=== Section Start ===

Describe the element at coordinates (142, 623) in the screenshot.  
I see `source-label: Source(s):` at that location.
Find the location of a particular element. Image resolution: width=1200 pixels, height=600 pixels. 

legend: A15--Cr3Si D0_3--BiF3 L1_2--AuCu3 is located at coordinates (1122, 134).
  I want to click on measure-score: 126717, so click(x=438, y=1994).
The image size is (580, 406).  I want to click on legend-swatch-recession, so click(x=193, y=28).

=== Section End ===

▶ _WORK TASK_
Reproduce the data above word for word, keeping every line as it stands.

▶ _EXPECTED ANSWER_
Describe the element at coordinates (142, 623) in the screenshot.  
I see `source-label: Source(s):` at that location.
Find the location of a particular element. Image resolution: width=1200 pixels, height=600 pixels. 

legend: A15--Cr3Si D0_3--BiF3 L1_2--AuCu3 is located at coordinates (1122, 134).
  I want to click on measure-score: 126717, so click(x=438, y=1994).
The image size is (580, 406).  I want to click on legend-swatch-recession, so click(x=193, y=28).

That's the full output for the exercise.